Well, my first suggestion would be to use core.time or std.datetime. It has a StopWatch . Isn't that fast enough? He uses any standard monotonous clock for the system, and I hope that it will be fast enough. This is by far the highest accuracy you are going to get (although I donβt know how high accuracy affects speed). However, if it's not fast enough, I'm not sure if your other options are better. As a rule, you get either the second accuracy or high accuracy. There is not much between them. And with high accuracy, as a rule, at least microsecond accuracy, and the question is how much superior it is. 1/4 second accuracy is not entirely normal.
The Cybershadow clock proposal can do the trick - of course, this is your only option, which is standard C as far as I know - but it may or may not be fast enough.

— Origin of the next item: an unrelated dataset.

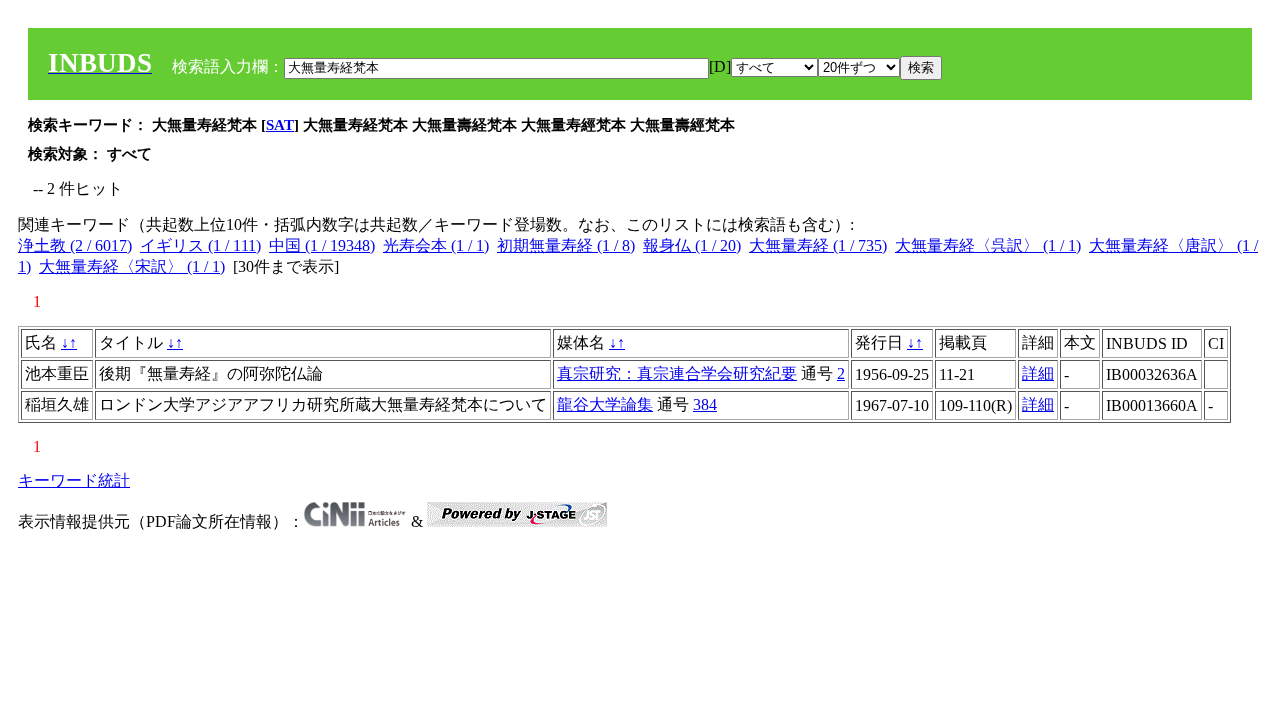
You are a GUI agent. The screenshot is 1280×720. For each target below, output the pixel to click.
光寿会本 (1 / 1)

Besides clock ... On Linux, if you want a non-monotonous way to get time with higher accuracy than one second, I find gettimeofday to be your only real option, but I don't know how fast it is. On Windows, the best non-monotonous solution I know of is getSystemTimeAsFiletime , but Windows has a few time functions that you could play with.
You can look at std.datetime Clock.currStdTime to find out how to make any of them (although it uses clock_gettime in Posix, if available, and this is what core.time uses - albeit with different clocks - so you probably , you want the else part of this function for Linux, if StopWatch too slow for you). However, it will convert to hnsecs from midnight January 1, 1 AD, so depending on what you do with the number, you might want to skip this part of the calculation.